Segment Start: Data records

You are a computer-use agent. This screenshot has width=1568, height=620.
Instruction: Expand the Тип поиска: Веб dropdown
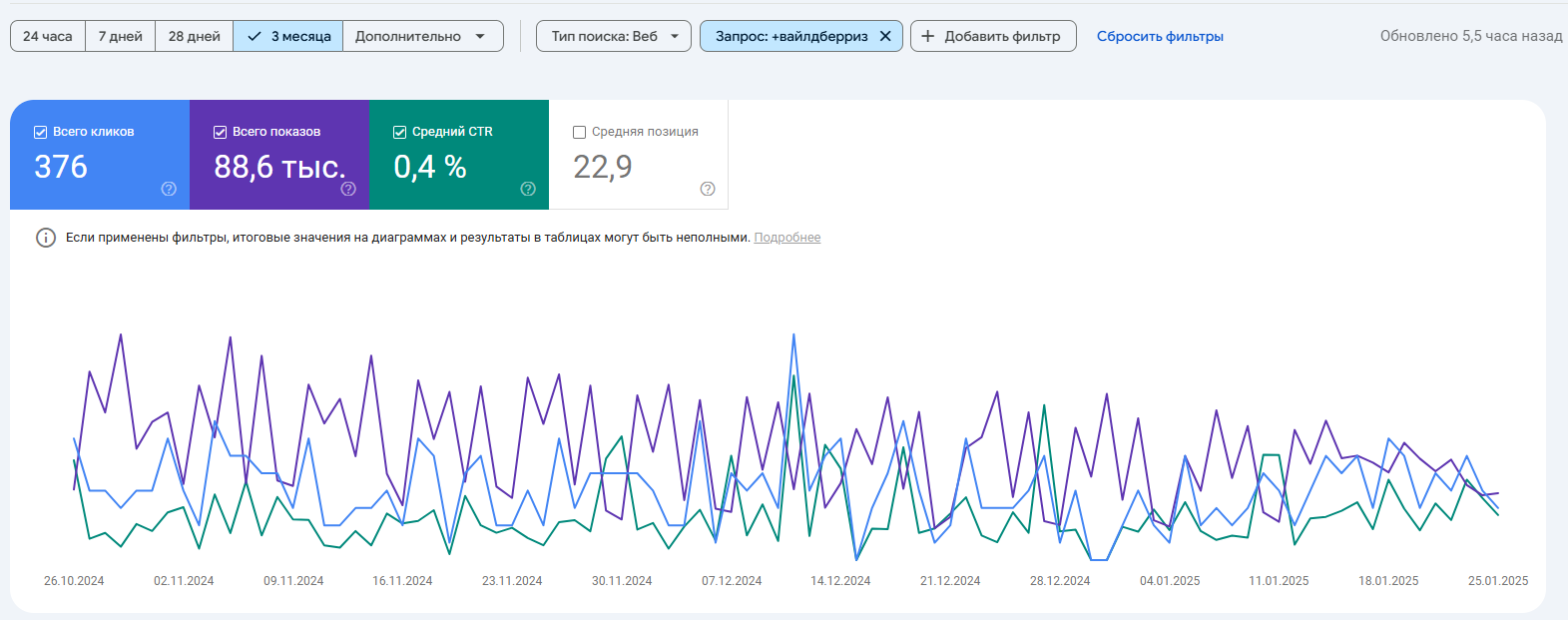click(614, 36)
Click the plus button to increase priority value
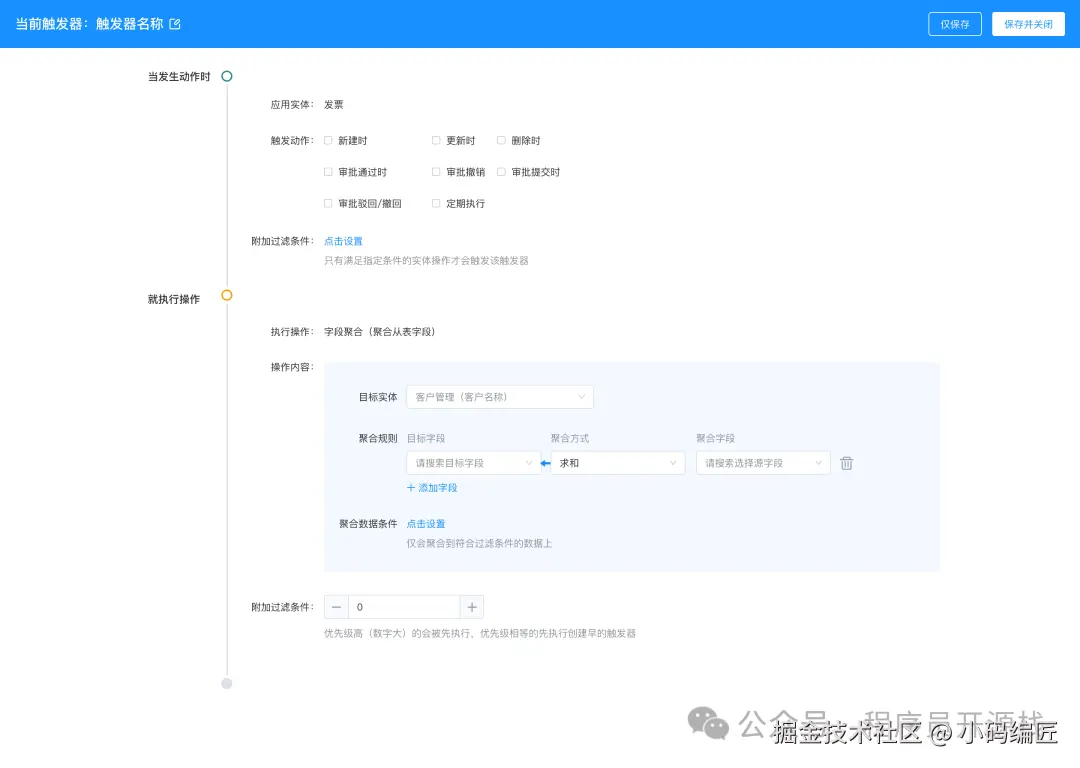 click(x=471, y=606)
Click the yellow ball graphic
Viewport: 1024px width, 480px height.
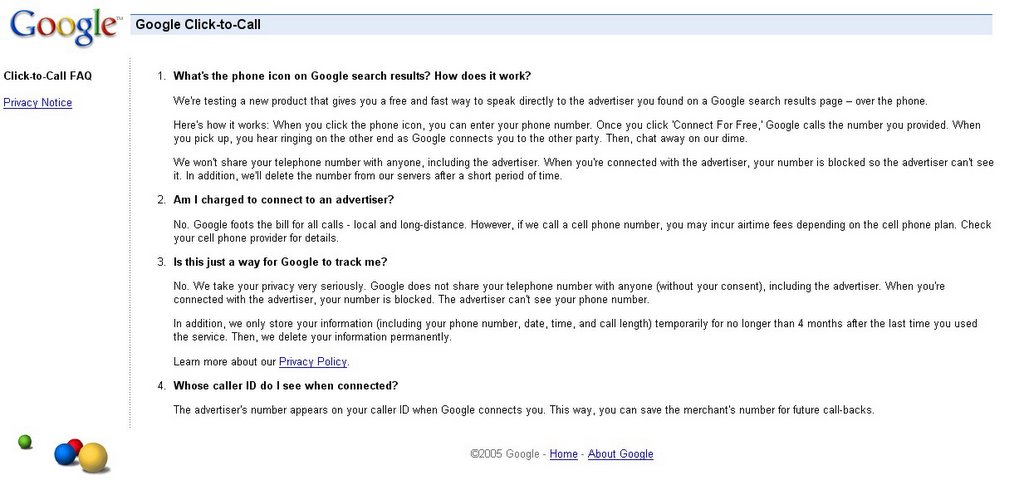tap(93, 457)
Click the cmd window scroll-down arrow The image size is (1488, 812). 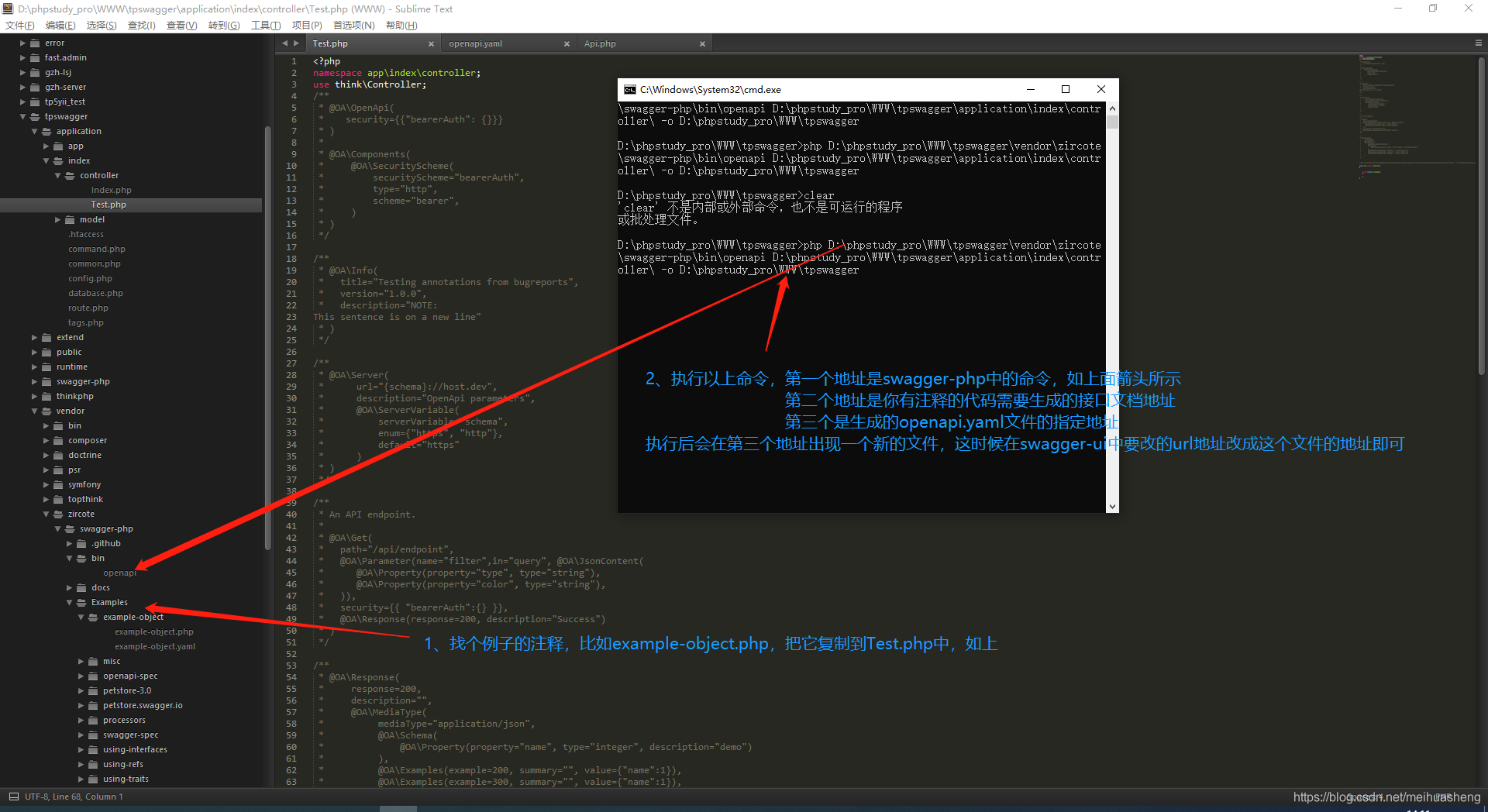click(1112, 506)
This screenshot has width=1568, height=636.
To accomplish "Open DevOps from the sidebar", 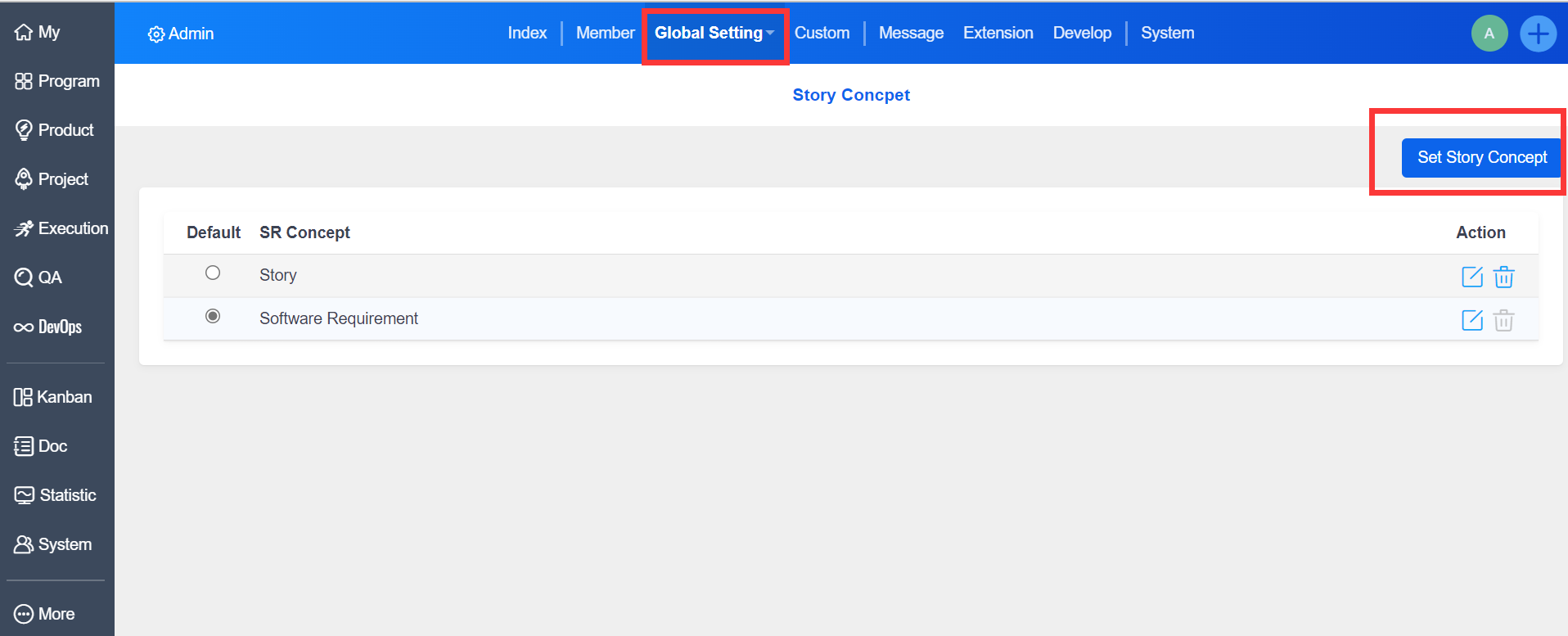I will pyautogui.click(x=49, y=327).
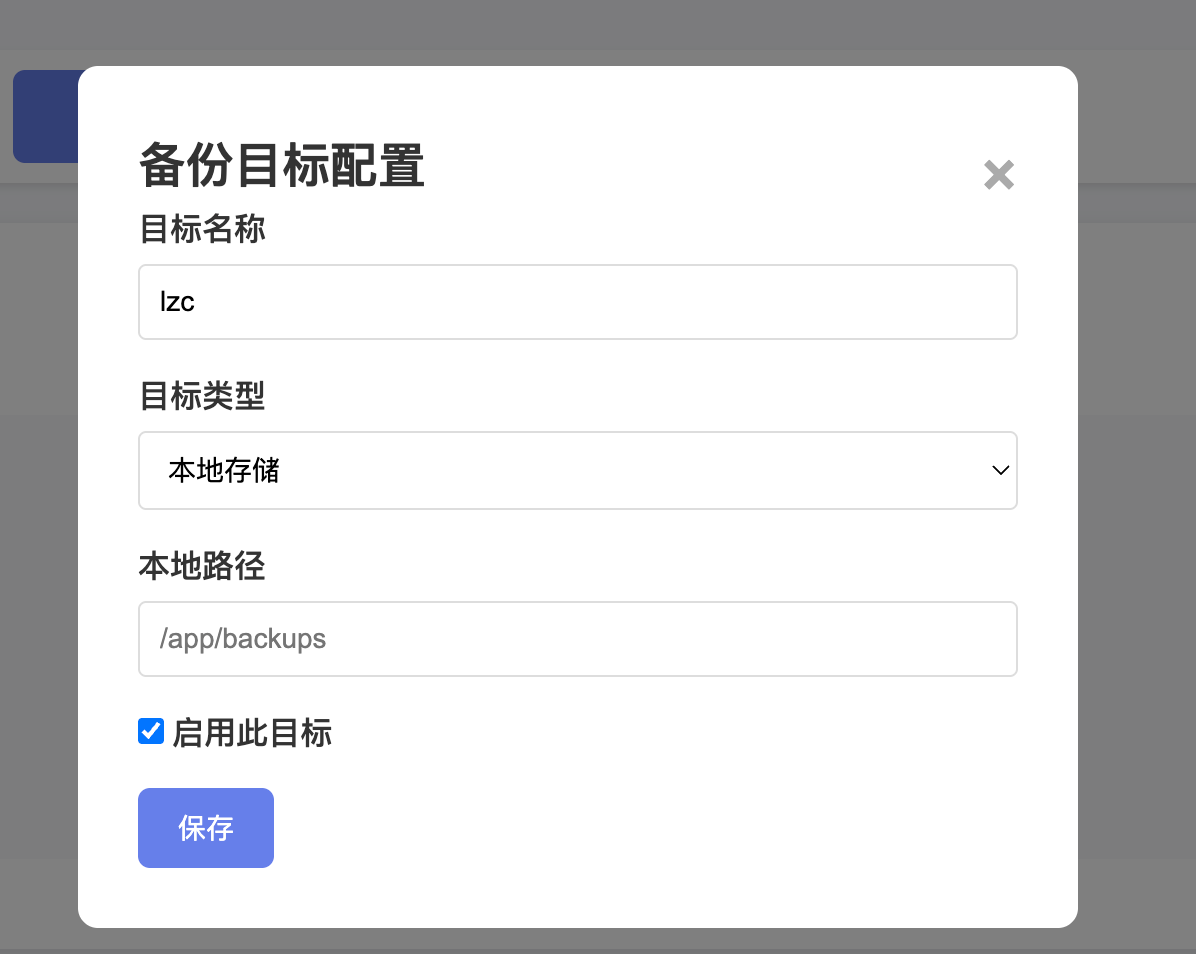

Segment End: Data records

Looking at the data above, report how many of its lines include the word "This". The number alone is the answer.

2